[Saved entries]
-- Opening Marker --

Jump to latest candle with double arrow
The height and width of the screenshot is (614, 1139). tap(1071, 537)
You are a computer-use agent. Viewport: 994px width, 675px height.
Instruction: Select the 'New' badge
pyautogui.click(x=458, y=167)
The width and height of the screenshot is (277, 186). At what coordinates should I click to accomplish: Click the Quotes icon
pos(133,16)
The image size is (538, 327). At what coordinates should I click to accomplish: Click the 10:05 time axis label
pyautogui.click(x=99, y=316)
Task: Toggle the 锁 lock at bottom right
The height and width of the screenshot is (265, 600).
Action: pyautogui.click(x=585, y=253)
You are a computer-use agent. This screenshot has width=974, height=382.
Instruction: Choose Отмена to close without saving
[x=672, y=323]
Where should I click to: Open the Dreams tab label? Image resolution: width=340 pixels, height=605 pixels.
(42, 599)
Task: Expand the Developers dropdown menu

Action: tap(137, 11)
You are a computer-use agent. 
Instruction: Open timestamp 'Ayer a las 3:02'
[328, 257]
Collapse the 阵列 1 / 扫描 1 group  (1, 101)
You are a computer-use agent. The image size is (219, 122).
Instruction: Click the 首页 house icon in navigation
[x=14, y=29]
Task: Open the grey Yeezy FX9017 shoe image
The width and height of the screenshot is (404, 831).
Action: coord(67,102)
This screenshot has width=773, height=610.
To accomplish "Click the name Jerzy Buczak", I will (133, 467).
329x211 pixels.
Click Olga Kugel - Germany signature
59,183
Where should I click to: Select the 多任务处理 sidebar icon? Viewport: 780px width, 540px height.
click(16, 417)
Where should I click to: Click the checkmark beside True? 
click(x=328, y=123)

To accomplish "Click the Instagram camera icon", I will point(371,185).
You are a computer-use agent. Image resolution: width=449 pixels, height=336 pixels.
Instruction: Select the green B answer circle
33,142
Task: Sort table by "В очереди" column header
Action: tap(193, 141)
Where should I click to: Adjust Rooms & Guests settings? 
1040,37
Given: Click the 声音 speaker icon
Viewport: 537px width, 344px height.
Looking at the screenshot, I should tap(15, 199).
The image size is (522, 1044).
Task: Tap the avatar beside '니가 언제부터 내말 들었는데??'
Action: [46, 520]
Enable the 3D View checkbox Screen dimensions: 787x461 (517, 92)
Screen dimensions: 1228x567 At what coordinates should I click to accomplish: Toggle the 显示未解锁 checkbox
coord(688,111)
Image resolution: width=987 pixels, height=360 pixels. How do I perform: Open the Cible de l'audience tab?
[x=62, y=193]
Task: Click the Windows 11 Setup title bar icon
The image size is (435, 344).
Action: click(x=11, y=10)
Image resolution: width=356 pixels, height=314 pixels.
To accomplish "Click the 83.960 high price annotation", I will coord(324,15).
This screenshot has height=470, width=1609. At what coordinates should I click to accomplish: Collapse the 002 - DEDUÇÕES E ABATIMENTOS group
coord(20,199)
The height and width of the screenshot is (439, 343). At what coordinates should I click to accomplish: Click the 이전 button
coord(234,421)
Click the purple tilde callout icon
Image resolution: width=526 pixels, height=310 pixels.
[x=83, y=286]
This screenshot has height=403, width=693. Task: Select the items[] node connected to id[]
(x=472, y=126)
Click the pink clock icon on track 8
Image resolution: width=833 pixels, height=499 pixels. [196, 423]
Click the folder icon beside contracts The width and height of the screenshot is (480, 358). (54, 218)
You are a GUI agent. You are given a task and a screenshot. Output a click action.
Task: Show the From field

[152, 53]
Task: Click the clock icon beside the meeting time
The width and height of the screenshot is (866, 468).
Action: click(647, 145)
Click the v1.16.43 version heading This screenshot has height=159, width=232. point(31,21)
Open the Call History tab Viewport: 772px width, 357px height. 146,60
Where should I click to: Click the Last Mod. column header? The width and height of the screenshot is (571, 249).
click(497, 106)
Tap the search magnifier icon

-- Closing Marker --

*About this exercise*.
Compute the number of lines above that contain the string "point". Reply with that value only.

*Task answer*.
2